July 25, 2011, 10:11 a.m.
posted by sorhed
Investigate Your Palm's Databases
The simplest way to investigate .pdb files is to hit the Info menu item on the Applications menu in the built-in launcher. This will list the applications and some (but not necessarily all) of the .pdb files on your device. For example, if you have a document reader installed, then individual documents usually show up as installed .pdbs. From the Info menu, you have three display options: version, size, and records. For .pdbs, the version is frequently v0.0. This can help you distinguish a .pdb from an application.
Size is just how much memory the application or .pdb is using. Records indicates how many separate entries are in each .pdb or application. What a record contains is up to the person who wrote the program. It could be a single name, address, and phone combination, or it could be a single saved game.
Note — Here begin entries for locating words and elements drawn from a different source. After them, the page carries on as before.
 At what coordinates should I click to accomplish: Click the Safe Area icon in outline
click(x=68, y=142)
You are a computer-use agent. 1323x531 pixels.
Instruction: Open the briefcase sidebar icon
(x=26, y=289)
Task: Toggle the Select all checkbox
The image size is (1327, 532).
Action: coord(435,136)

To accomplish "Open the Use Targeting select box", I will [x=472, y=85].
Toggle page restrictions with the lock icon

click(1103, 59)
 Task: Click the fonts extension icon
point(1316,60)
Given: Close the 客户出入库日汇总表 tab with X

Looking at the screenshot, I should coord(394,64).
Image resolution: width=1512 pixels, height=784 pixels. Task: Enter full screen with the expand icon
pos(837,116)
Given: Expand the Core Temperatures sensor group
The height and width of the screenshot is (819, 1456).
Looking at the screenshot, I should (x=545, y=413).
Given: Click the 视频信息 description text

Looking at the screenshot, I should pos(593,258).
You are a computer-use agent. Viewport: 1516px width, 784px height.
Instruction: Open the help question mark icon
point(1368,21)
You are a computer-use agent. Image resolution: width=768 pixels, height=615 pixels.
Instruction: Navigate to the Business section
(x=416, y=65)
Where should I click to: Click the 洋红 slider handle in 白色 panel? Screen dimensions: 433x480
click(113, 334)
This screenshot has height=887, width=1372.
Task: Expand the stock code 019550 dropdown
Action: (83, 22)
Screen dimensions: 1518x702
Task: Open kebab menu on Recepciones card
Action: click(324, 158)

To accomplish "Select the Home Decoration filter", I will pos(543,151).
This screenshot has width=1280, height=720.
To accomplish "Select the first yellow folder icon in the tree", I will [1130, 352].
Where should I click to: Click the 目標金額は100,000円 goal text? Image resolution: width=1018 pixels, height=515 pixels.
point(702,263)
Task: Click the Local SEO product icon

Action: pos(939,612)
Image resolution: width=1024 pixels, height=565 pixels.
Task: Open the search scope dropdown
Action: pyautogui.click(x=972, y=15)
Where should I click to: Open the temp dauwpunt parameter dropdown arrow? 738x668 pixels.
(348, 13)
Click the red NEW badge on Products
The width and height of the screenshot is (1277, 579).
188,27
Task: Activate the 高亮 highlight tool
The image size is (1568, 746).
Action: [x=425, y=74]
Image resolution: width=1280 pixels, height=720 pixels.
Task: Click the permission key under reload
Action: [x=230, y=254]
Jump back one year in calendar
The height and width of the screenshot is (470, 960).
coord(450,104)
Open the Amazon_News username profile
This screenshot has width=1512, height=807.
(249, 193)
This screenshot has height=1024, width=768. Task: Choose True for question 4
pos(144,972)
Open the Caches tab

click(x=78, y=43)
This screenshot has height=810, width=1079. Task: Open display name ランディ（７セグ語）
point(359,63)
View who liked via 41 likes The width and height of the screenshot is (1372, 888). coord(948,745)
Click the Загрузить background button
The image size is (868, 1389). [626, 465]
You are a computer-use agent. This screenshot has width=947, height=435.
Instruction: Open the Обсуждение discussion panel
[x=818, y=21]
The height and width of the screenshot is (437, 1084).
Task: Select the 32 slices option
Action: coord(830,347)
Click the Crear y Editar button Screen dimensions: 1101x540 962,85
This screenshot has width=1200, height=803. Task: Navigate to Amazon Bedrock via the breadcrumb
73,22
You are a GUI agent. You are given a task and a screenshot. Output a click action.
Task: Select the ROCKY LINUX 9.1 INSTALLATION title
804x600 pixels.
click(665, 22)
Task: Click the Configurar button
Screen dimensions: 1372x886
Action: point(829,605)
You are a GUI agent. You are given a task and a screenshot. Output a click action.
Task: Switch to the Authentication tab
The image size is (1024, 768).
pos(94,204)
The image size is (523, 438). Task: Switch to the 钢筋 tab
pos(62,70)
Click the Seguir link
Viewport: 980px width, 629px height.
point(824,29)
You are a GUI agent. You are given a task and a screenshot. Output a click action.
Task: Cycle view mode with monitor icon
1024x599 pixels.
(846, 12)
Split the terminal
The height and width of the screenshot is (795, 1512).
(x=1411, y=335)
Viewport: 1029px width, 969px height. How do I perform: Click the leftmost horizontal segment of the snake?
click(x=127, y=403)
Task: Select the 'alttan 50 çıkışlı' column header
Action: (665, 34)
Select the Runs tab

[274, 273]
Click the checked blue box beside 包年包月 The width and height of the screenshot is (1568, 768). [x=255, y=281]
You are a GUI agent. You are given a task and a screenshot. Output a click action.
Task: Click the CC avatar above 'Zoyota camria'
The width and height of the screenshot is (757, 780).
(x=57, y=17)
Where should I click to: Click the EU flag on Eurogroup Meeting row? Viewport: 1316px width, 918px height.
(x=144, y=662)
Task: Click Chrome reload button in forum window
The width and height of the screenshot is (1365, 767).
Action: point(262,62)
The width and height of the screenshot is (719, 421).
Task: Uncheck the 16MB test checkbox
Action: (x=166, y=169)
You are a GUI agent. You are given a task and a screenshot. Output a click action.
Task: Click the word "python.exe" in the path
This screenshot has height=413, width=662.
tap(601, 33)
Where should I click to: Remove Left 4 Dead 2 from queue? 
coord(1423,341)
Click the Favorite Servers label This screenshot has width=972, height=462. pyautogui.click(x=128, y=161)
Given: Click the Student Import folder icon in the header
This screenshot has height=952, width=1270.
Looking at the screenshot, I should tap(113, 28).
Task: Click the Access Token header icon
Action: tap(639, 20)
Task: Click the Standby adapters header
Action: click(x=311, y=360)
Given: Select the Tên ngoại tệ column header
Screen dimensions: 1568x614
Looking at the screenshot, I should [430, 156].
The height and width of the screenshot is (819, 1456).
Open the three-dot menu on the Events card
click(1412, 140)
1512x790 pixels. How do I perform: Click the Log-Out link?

You can use this level of investigation to try to find orphaned data. Sometimes, when you remove an application, one or more .pdbs may be left behind. For example, if you downloaded a Bingo game but later removed it, then you might find something like BingoData. In that case, you could delete it from the launcher.
Sometimes it can be unclear what some of the things in the list are. There are a number of run-time libraries that some applications use. These can have names like CASL or WABA. The problem with these items is that more than one program might be using them, so it is hard to tell if you can safely delete them or not. Usually, the side effect of deleting one of these is that if you run an application that requires the deleted library, it will crash. Then you have to reset your PDA.
There is a much more sophisticated tool that you can use to investigate .pdbs called PDBBrowser (http://www.freewarepalm.com/utilities/pdbbrowser.shtml). It allows you to View, Beam, Delete, or Create new databases. After you select a database (Figure), then you can view it. Viewing a database lets you see all the records one at a time. You can delete or edit individual records and create new records within a database. Note however that many records are in a binary format rather than a text format. This means that you may not be able to interpret them in PDBBrowser.
Selecting a database in PDBBrowser
If the database's records are stored as text, then you can even edit them by hand. This isn't as easy as using the original program, but you might be able to fix a corrupted database. Also, you can delete records that look corruptedbut make a copy of the database first, so you can restore it if need be.